▶ _Passage to read_:
Changes within healthcare and in society urge an ongoing consideration and reevaluation of ethical values in healthcare and professional education. Contemporary approaches to health professional ethics have, for the most part, focused on duty, consequences, principles and, more recently, on rights. Such obligation-based approaches are primarily concerned with action and the cognitive realm with too little regard for the emotions and character. It will be argued that virtue ethics, which focuses on the character of the professional, goes some way towards correcting the rationalist and externalist bias of predominant approaches to healthcare ethics.
A wide array of ethical values, have been described and discussed as characterising healthcare ethics. One of the most well-known perspectives is that of Beauchamp and Childress (2001) who elucidate four biomedical ethical values, what they call principles, of autonomy, beneficence, non-maleficence and justice. Beauchamp and Childress identify but elaborate little on the virtue correlates of these principles: respectfulness, benevolence, non-malevolence and justice. In this thesis, the virtue of respectfulness will be developed. It will be argued that respectfulness and selfrespectfulness are necessary healthcare values. Respectfulness is considered both initself and as respect-for: in relation to dignity and autonomy. Respectfulness also goes some way to reinforcing and encompassing other values: if the dignity and autonomy of people are respected they will be benefited rather than harmed and they will be treated fairly. Whilst self-respectfulness and respectfulness are necessary health professional virtues, they are not sufficient. Two further necessary virtues will be discussed in relation to the health professions: courage and practical wisdom.

▶ _Information provided_:
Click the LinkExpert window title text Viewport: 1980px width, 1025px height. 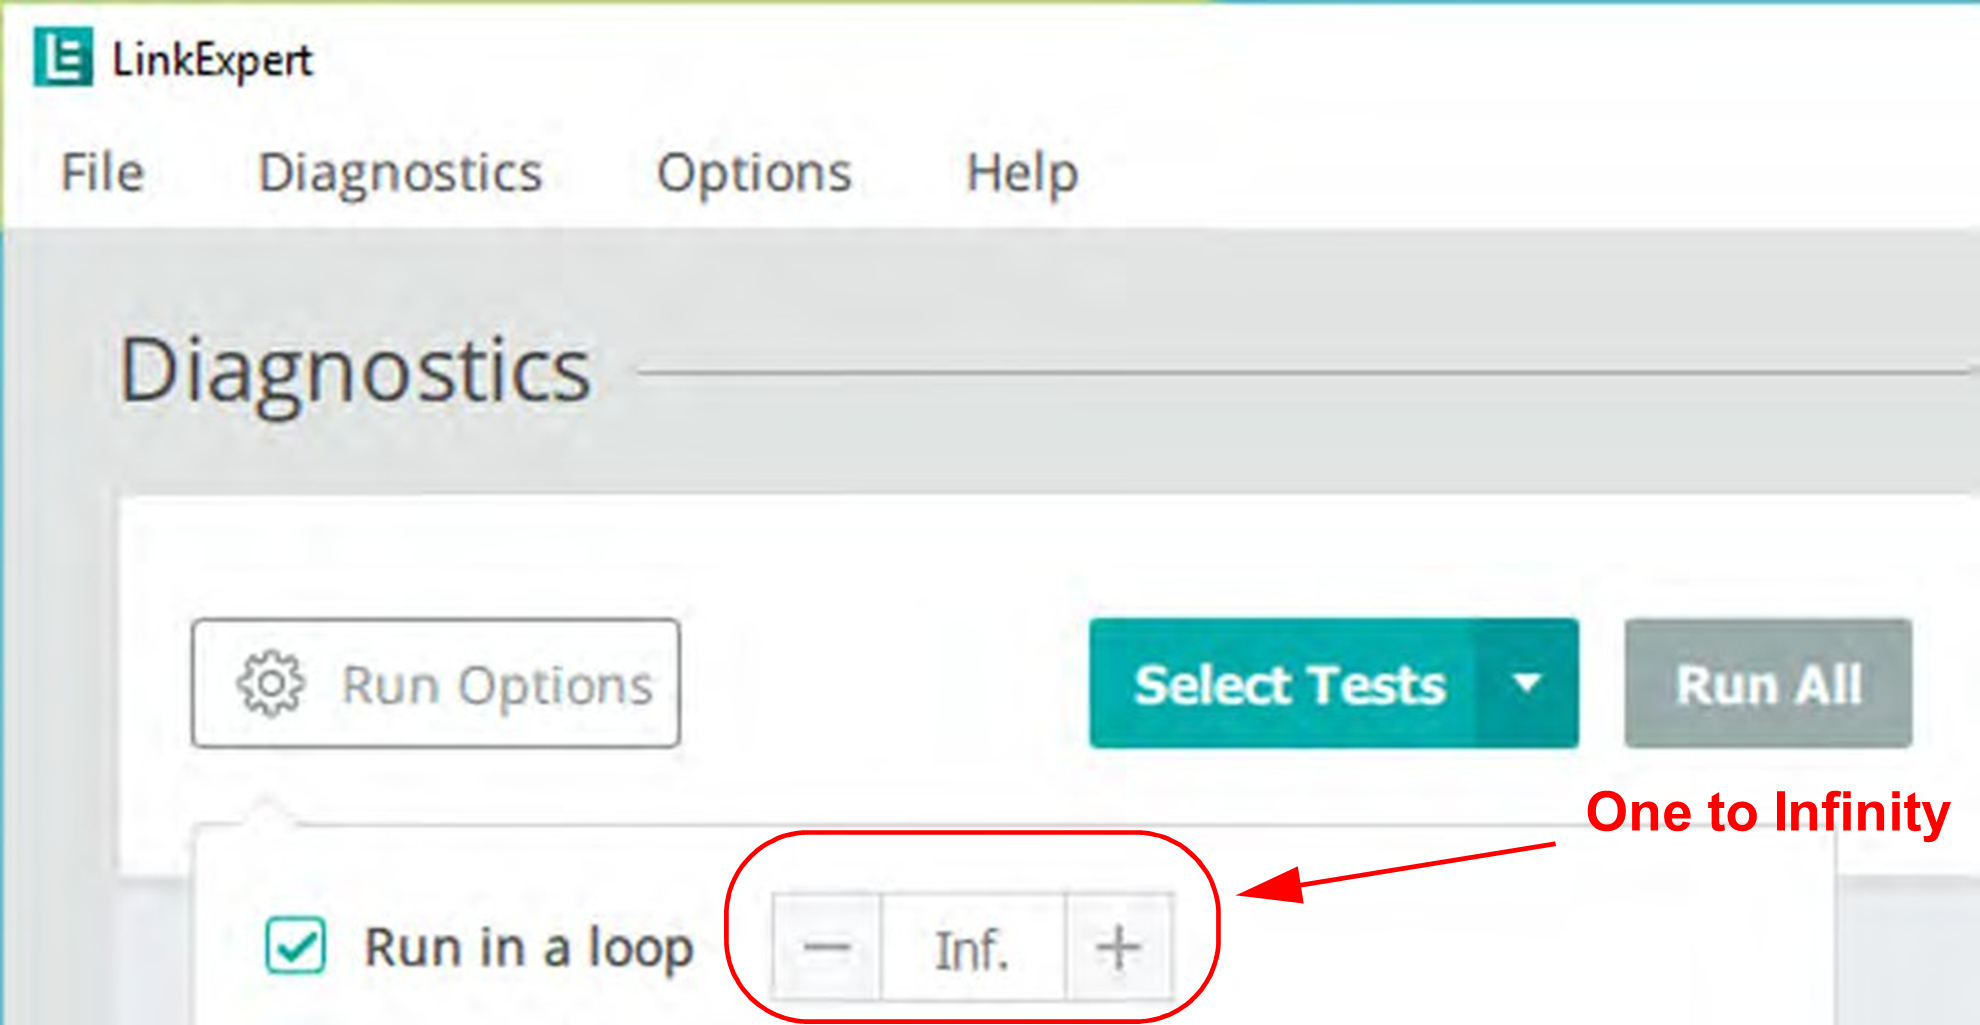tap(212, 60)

▶ _Instructions to follow_:
Transcribe the passage on virtue ethics in healthcare word for word, starting at the words "Changes within healthcare" and ending after "to healthcare ethics.".

▶ _Written response_:
Changes within healthcare and in society urge an ongoing consideration and reevaluation of ethical values in healthcare and professional education. Contemporary approaches to health professional ethics have, for the most part, focused on duty, consequences, principles and, more recently, on rights. Such obligation-based approaches are primarily concerned with action and the cognitive realm with too little regard for the emotions and character. It will be argued that virtue ethics, which focuses on the character of the professional, goes some way towards correcting the rationalist and externalist bias of predominant approaches to healthcare ethics.